━━━ Exercise data ━━━

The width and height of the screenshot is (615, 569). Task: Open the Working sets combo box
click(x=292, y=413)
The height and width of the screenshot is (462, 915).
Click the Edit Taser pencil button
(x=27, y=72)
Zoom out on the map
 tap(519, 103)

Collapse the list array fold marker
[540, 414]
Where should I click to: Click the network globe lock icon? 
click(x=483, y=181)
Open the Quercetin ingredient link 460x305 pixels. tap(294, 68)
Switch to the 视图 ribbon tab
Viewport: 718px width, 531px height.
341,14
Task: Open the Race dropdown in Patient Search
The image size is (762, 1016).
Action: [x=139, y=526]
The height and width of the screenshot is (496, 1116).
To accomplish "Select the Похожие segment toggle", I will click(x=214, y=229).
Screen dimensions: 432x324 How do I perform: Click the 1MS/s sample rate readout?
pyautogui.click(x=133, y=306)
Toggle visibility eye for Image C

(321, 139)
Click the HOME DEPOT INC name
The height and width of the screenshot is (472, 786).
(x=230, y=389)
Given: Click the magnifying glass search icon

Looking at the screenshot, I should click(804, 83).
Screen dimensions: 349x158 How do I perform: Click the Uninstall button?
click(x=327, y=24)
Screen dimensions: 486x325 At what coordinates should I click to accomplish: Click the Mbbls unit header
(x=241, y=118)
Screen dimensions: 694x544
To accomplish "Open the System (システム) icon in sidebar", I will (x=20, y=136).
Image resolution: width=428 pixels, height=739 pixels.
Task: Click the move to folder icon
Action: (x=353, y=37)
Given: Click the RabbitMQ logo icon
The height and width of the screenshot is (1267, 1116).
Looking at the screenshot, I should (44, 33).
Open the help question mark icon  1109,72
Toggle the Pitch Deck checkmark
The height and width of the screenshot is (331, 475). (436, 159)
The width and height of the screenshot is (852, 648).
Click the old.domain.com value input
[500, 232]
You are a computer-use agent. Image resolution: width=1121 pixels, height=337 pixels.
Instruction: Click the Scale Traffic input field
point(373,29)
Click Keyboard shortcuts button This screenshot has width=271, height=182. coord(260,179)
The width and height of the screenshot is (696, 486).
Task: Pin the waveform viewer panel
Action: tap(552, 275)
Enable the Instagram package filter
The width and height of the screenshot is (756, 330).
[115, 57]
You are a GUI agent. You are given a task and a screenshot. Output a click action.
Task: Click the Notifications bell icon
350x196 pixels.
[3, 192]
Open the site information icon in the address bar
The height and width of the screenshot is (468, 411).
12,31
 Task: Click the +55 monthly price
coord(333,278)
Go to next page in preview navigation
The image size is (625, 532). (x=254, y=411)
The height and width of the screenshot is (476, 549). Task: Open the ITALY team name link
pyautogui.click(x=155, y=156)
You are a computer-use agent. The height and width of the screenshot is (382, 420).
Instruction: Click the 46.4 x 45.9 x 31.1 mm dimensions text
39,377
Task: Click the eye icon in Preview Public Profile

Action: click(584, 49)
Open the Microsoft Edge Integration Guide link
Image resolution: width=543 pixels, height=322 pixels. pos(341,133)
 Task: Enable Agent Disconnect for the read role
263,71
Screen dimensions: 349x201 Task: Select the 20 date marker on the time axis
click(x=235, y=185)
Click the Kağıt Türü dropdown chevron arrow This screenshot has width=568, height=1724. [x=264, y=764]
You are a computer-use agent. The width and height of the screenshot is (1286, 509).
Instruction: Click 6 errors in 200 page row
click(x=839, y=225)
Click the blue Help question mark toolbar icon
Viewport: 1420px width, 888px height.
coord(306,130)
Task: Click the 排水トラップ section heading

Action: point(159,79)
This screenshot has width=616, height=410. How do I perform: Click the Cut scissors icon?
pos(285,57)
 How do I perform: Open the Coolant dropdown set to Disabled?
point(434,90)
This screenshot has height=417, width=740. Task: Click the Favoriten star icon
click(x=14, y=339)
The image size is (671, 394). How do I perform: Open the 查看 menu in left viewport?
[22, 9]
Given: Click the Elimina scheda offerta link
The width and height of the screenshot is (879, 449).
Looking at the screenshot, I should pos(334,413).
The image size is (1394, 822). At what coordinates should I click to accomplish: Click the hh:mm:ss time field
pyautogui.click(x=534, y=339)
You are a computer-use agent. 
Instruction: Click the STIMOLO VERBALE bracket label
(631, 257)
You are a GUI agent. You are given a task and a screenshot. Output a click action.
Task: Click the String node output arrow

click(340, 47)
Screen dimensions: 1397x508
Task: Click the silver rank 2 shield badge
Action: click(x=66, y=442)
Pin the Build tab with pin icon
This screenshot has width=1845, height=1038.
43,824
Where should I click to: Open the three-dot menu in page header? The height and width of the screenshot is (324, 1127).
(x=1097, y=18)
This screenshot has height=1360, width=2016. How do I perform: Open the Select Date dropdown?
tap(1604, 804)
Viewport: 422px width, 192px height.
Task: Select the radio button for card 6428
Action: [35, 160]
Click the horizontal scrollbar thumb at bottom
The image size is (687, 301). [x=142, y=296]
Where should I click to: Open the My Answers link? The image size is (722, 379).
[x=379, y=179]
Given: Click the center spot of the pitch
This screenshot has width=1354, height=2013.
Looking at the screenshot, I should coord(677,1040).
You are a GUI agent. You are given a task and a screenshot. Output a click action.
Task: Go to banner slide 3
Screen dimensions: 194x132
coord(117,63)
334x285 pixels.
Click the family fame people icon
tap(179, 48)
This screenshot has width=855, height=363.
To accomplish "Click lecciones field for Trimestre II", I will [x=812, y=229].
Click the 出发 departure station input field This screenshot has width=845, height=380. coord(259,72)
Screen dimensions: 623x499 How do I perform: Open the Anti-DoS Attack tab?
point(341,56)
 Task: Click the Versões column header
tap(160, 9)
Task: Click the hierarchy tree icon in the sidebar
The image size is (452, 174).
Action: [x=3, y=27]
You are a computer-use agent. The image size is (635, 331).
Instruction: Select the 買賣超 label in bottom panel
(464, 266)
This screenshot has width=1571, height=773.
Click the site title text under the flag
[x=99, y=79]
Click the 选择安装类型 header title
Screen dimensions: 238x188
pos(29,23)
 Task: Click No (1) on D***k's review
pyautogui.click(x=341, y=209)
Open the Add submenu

━━━

- Goal -
Copy every entry above word for word.

- Answer to this task -
The width and height of the screenshot is (615, 569). Task: Open the Working sets combo box
click(x=292, y=413)
The height and width of the screenshot is (462, 915).
Click the Edit Taser pencil button
(x=27, y=72)
Zoom out on the map
 tap(519, 103)

Collapse the list array fold marker
[540, 414]
Where should I click to: Click the network globe lock icon? 
click(x=483, y=181)
Open the Quercetin ingredient link 460x305 pixels. tap(294, 68)
Switch to the 视图 ribbon tab
Viewport: 718px width, 531px height.
341,14
Task: Open the Race dropdown in Patient Search
The image size is (762, 1016).
Action: [x=139, y=526]
The height and width of the screenshot is (496, 1116).
To accomplish "Select the Похожие segment toggle", I will click(x=214, y=229).
Screen dimensions: 432x324 How do I perform: Click the 1MS/s sample rate readout?
pyautogui.click(x=133, y=306)
Toggle visibility eye for Image C

(321, 139)
Click the HOME DEPOT INC name
The height and width of the screenshot is (472, 786).
(x=230, y=389)
Given: Click the magnifying glass search icon

Looking at the screenshot, I should click(804, 83).
Screen dimensions: 349x158 How do I perform: Click the Uninstall button?
click(x=327, y=24)
Screen dimensions: 486x325 At what coordinates should I click to accomplish: Click the Mbbls unit header
(x=241, y=118)
Screen dimensions: 694x544
To accomplish "Open the System (システム) icon in sidebar", I will (x=20, y=136).
Image resolution: width=428 pixels, height=739 pixels.
Task: Click the move to folder icon
Action: (x=353, y=37)
Given: Click the RabbitMQ logo icon
The height and width of the screenshot is (1267, 1116).
Looking at the screenshot, I should (44, 33).
Open the help question mark icon  1109,72
Toggle the Pitch Deck checkmark
The height and width of the screenshot is (331, 475). (436, 159)
The width and height of the screenshot is (852, 648).
Click the old.domain.com value input
[500, 232]
You are a computer-use agent. Image resolution: width=1121 pixels, height=337 pixels.
Instruction: Click the Scale Traffic input field
point(373,29)
Click Keyboard shortcuts button This screenshot has width=271, height=182. coord(260,179)
The width and height of the screenshot is (696, 486).
Task: Pin the waveform viewer panel
Action: tap(552, 275)
Enable the Instagram package filter
The width and height of the screenshot is (756, 330).
[115, 57]
You are a GUI agent. You are given a task and a screenshot. Output a click action.
Task: Click the Notifications bell icon
350x196 pixels.
[3, 192]
Open the site information icon in the address bar
The height and width of the screenshot is (468, 411).
12,31
 Task: Click the +55 monthly price
coord(333,278)
Go to next page in preview navigation
The image size is (625, 532). (x=254, y=411)
The height and width of the screenshot is (476, 549). Task: Open the ITALY team name link
pyautogui.click(x=155, y=156)
You are a computer-use agent. The height and width of the screenshot is (382, 420).
Instruction: Click the 46.4 x 45.9 x 31.1 mm dimensions text
39,377
Task: Click the eye icon in Preview Public Profile

Action: click(584, 49)
Open the Microsoft Edge Integration Guide link
Image resolution: width=543 pixels, height=322 pixels. pos(341,133)
 Task: Enable Agent Disconnect for the read role
263,71
Screen dimensions: 349x201 Task: Select the 20 date marker on the time axis
click(x=235, y=185)
Click the Kağıt Türü dropdown chevron arrow This screenshot has width=568, height=1724. [x=264, y=764]
You are a computer-use agent. The width and height of the screenshot is (1286, 509).
Instruction: Click 6 errors in 200 page row
click(x=839, y=225)
Click the blue Help question mark toolbar icon
Viewport: 1420px width, 888px height.
coord(306,130)
Task: Click the 排水トラップ section heading

Action: point(159,79)
This screenshot has width=616, height=410. How do I perform: Click the Cut scissors icon?
pos(285,57)
 How do I perform: Open the Coolant dropdown set to Disabled?
point(434,90)
This screenshot has height=417, width=740. Task: Click the Favoriten star icon
click(x=14, y=339)
The image size is (671, 394). How do I perform: Open the 查看 menu in left viewport?
[22, 9]
Given: Click the Elimina scheda offerta link
The width and height of the screenshot is (879, 449).
Looking at the screenshot, I should pos(334,413).
The image size is (1394, 822). At what coordinates should I click to accomplish: Click the hh:mm:ss time field
pyautogui.click(x=534, y=339)
You are a computer-use agent. 
Instruction: Click the STIMOLO VERBALE bracket label
(631, 257)
You are a GUI agent. You are given a task and a screenshot. Output a click action.
Task: Click the String node output arrow

click(340, 47)
Screen dimensions: 1397x508
Task: Click the silver rank 2 shield badge
Action: click(x=66, y=442)
Pin the Build tab with pin icon
This screenshot has width=1845, height=1038.
43,824
Where should I click to: Open the three-dot menu in page header? The height and width of the screenshot is (324, 1127).
(x=1097, y=18)
This screenshot has height=1360, width=2016. How do I perform: Open the Select Date dropdown?
tap(1604, 804)
Viewport: 422px width, 192px height.
Task: Select the radio button for card 6428
Action: [35, 160]
Click the horizontal scrollbar thumb at bottom
The image size is (687, 301). [x=142, y=296]
Where should I click to: Open the My Answers link? The image size is (722, 379).
[x=379, y=179]
Given: Click the center spot of the pitch
This screenshot has width=1354, height=2013.
Looking at the screenshot, I should coord(677,1040).
You are a GUI agent. You are given a task and a screenshot. Output a click action.
Task: Go to banner slide 3
Screen dimensions: 194x132
coord(117,63)
334x285 pixels.
Click the family fame people icon
tap(179, 48)
This screenshot has width=855, height=363.
To accomplish "Click lecciones field for Trimestre II", I will [x=812, y=229].
Click the 出发 departure station input field This screenshot has width=845, height=380. coord(259,72)
Screen dimensions: 623x499 How do I perform: Open the Anti-DoS Attack tab?
point(341,56)
 Task: Click the Versões column header
tap(160, 9)
Task: Click the hierarchy tree icon in the sidebar
The image size is (452, 174).
Action: [x=3, y=27]
You are a computer-use agent. The image size is (635, 331).
Instruction: Select the 買賣超 label in bottom panel
(464, 266)
This screenshot has width=1571, height=773.
Click the site title text under the flag
[x=99, y=79]
Click the 选择安装类型 header title
Screen dimensions: 238x188
pos(29,23)
 Task: Click No (1) on D***k's review
pyautogui.click(x=341, y=209)
Open the Add submenu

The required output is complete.